Et voici la première journée à 5 films de mon séjour. Sils Maria, d'Olivier Assayas, est une divine surprise. Je n'aime pas d'habitude les films de ce réalisateur, mais ici force est d'admettre que tout est bon : les actrices (Juliette Binoche, Kristen Stewart, Chloe Grace Moretz), la mise en scène et le scénario. Il ne manque pas grand-chose pour qu'on puisse évoquer Bergman - et la Palme d'or. Je craignais ensuite la projection (2h21 !) de Léviathan, d'Andrey Zvyagintsev, et je me trompais : les paysages de Sibérie sont magnifiques, le tableau de la Russie profonde saisissant et l'évolution des personnages intéressante. Contre toute attente, le film est aussi (parfois) drôle.

Passage ensuite à la Semaine de la Critique, pour voir Hippocrate, du médecin/cinéaste Thomas Lilti. Nous sommes ici dans du cinéma populaire, filmé comme un téléfilm. Le réalisateur montre les réalités de ce dur métier (le manque de moyens, les difficultés des débutants) sur un mode social assumé. Tout y est un peu surligné, et comme le film aborde beaucoup de sujet (droit à mourir dans la dignité, erreur médicale, conditions de vie des internes...), cela fait un peu trop de couleurs. On enchaîne avec The tribe, LE film qui a fait le buzz sur la Croisette cette semaine et qui a rafflé tous les prix à la Semaine de la Critique. Ukraine : un pensionnat de jeunes sourds-muets qui volent, se prostituent, se battent. En langue des signes et sans sous-titre. C'est hyper-violent, parfois à la limite de la complaisance, pour un scénario finalement classique, avec des partis-pris esthétiques radicaux qui ne m'enthousiasment pas. Je reviendrai en détail sur ce film marquant.

Je rends ensuite visite à la section ACID pour son dernier soir : New territories, de Fabianny Deschamps, est une rêverie un peu compliquée basée sur un fait divers étonnant. En Chine, des hommes et femmes disparaissent et leurs corps sont vendus à des familles en lieu et place d'êtres chers, pour être brûlé. La crémation est en effet obligatoire, mais les valeurs chinoises ne la recommande pas, l'âme du mort pouvant alors errer éternellement. Je n'accroche pas à l'univers de la réalisatrice qui utilise des voies trop tortueuses pour moi.

 

22 mai

Ce matin démarrage en douceur avec une vieille connaissance, Ken Loach, qui nous livre dans Jimmy's hall le même genre de ritournelle que dans Le vent se lève dont on peut considérer en un sens qu'il est la suite. C'est sympathique, académique, irlandais, et oublié aussitôt vu.

Je passe l'après-midi dans la salle Debussy à Un certain regard. Je vois d'abord L'incomprise, d'Asia Argento, dont le thème est classique : le quotidien d'une enfant de 9 ans que ses deux parents délaissent. C'est le traitement ici qui est original, avec un petit côté trash assumé. La jeune actrice est superbe, et Charlotte Gainsbourg joue très bien une mère égoïste et inconséquente. Je repense au petit garçon de The search : pourquoi ne pas donner les prix d'interprétation à des enfants cette année ? Dans la foulée, Charlie's country est un joli film australien, qui ne tient là encore que par la performance de son acteur principal.

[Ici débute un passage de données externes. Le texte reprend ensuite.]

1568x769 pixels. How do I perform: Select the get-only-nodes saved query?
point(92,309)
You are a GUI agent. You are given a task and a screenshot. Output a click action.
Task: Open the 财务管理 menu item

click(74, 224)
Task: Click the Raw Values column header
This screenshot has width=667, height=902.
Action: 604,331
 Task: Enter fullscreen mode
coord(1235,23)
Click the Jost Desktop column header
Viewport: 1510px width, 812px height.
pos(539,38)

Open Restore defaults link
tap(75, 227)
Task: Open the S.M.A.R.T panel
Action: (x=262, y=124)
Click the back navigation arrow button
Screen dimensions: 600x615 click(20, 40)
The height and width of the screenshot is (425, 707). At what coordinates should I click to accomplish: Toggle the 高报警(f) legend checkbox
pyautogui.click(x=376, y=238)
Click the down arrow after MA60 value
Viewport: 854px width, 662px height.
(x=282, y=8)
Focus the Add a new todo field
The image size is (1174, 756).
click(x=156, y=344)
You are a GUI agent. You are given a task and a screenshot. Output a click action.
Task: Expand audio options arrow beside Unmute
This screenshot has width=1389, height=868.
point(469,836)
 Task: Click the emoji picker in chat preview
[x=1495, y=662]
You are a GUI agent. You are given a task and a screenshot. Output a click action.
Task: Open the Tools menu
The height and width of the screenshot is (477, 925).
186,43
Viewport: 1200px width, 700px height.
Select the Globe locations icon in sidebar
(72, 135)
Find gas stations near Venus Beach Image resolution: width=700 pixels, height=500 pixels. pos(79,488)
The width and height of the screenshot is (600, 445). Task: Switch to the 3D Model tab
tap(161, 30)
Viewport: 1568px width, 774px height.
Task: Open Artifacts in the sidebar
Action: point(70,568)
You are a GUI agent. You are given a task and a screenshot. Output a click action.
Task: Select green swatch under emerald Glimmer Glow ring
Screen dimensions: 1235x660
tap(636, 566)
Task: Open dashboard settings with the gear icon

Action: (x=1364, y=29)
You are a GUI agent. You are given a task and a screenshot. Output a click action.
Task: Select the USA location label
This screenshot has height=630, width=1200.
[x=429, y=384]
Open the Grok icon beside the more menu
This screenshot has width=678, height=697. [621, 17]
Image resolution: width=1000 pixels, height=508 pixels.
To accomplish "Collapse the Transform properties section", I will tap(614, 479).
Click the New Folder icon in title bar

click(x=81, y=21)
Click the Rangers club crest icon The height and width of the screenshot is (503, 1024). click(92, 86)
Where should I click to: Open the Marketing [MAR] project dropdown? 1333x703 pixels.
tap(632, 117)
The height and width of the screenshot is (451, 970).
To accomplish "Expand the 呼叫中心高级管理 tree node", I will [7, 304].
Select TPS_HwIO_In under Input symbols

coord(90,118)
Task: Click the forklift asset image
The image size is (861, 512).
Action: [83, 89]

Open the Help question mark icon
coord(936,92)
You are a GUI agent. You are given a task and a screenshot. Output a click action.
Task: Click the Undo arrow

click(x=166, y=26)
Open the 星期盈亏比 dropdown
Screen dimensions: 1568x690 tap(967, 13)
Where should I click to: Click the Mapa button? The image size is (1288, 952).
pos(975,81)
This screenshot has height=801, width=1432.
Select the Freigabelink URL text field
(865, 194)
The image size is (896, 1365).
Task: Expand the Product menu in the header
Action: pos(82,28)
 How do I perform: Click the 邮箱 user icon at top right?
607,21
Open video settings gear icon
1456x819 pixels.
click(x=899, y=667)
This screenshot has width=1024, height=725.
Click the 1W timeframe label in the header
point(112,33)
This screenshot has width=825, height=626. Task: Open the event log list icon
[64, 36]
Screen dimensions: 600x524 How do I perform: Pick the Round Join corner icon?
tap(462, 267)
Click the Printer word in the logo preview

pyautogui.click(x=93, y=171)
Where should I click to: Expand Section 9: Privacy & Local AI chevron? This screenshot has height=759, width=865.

Le film nous fait pénétrer dans la lancinante question aborigène : intéressant.

Mais le morceau de résistance de cette fin de festival, c'est la montée des marches de Xavier Dolan pour Mommy. Dolan pleurait déjà en sortant de sa voiture officielle, inutile de vous dire qu'il s'est transformé en fontaine vivante pendant les 11 minutes de standing ovation à la fin du film (et contrairement à d'autres fois, dans un Grand Théâtre Lumière resté quasiment plein). Le film est une quintessence du cinéma de Dolan, probablement son meilleur, même si certaines scories subsistent encore (notamment vers la fin du film). Une odeur de Palme d'or dans la salle ce soir. A noter un évènement assez rare, la salle a a applaudi pendant le film, lorsque Dolan ose un effet de cadre, il faut dire particulièrement bluffant.

 

21 mai


C'est le mercredi de la deuxième semaine qu'on peut avoir un petit coup de blues (imminence de la fin, 21 films au compteur en 6 jours, un peu de fatigue). Pour pallier à cela, rien de tel qu'une séance matinale (8h30) de The search. Hazavanicius s'y avère un aussi habile compteur que dans ses OSS 117 ou que dans The artist, dans un registre totalement différent : le film de guerre. J'ai été bouleversé et impressionné par ce film, rélaisé dans une certaine tradition classique de type hollywoodien : réalisme absolu, beaux personnages, lyrisme tire-larme. Lui donner une belle récompense serait reconnaître un cinéma de qualité, qui pense au plaisir du spectateur avant tout. La critique est très dure sur la Croisette pour ce film, pour des raisons qui m'échappent.

J'enfile les séances au GTL : d'abord avec L'homme qu'on aimait trop, film de Téchiné présenté hors compétition et traitant de l'affaire Maurice Agnelet. Deneuve parfaite, Canet dans son meilleur rôle, Adèle Haenel fait du Adèle Haenel (elle nage, comme dans Les combattants et Naissance des pieuvres). Un téléfilm de qualité, mais un téléfilm.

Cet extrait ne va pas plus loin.